There are still major gains made by the reduced scope--a warehouse management system seems easier to make safe than a generic moneymaker--but I think there's a fundamental connection between the opportunity and danger of AI (the ability to extrapolate into previously unseen realms).

Some things can be done by imitation based on our current understanding (and will get better as machine learning improves). The interesting part of the project is figuring out how to do the trickier things, which will require new ideas.

It's not clear that imitation impairs your ability to generalize to new domains. An RL agent faces the question: in this new domain, how should I behave to receive rewards? It has not been trained in the domain, but must learn to reason about the domain and figure out what policies will work well. An imitation learner faces the question: in this new domain, how would the expert behave / what behavior would they approve of? The two questions seem similar in difficulty, and indeed you could use the same algorithmic ingredients.

It's also not clear that it's relevant if a task involves thinking about cost functions, models, simulation, calculation, etc... These are techniques one could apply either to achieve a high reward, or to produce actions the expert would approve of / like / do themselves. You might say that at that point these rich internal behaviors must be guided by some non-trivial internal dynamic. But then we will just have the same discussion a level lower.

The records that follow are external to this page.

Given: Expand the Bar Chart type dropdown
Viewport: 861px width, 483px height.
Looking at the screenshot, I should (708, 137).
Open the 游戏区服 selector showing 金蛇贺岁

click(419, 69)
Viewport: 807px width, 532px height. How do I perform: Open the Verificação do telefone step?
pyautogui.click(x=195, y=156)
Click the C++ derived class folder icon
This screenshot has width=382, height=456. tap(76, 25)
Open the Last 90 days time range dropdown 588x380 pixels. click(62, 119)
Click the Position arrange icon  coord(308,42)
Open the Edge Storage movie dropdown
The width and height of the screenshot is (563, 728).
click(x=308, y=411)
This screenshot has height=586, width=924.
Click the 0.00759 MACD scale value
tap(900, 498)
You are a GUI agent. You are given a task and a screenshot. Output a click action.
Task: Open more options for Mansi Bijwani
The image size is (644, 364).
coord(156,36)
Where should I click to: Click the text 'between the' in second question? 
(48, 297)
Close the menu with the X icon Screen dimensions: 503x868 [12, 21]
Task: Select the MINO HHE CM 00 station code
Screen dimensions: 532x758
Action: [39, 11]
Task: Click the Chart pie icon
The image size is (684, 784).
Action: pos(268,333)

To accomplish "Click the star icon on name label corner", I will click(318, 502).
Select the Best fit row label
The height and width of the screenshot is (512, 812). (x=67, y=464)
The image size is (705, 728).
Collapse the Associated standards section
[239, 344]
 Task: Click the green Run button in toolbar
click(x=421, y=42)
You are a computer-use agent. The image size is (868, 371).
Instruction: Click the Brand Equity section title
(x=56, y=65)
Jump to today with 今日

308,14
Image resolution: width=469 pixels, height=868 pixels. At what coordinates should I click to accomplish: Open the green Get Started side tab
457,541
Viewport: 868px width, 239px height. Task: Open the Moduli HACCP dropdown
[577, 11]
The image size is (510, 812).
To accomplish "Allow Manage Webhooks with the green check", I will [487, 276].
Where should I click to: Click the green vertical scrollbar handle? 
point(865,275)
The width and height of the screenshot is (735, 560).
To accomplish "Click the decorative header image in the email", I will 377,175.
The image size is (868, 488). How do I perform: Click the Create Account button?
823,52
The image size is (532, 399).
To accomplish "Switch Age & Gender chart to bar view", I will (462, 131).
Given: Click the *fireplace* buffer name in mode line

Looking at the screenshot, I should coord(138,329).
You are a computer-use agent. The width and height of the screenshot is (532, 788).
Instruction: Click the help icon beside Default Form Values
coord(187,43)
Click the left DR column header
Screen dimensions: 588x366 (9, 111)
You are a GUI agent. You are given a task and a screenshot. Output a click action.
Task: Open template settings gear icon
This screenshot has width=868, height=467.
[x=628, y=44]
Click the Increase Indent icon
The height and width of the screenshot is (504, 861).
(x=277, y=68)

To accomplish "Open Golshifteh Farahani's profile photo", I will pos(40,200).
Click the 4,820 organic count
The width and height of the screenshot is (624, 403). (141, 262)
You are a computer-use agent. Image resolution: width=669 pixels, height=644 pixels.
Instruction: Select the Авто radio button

Minor naming feedback. You switched from calling something "supervised learning" to "reinforcement learning". The first images that come to my mind when I hear "reinforcement learning" are TD-Gammon and reward signals. So, when I read "reinforcement learning", I first think of a computer getting smarter through iterative navel-gazing, then think of a computer trying to wirehead itself, then stumble to the meaning I think you intend. I am a lay reader.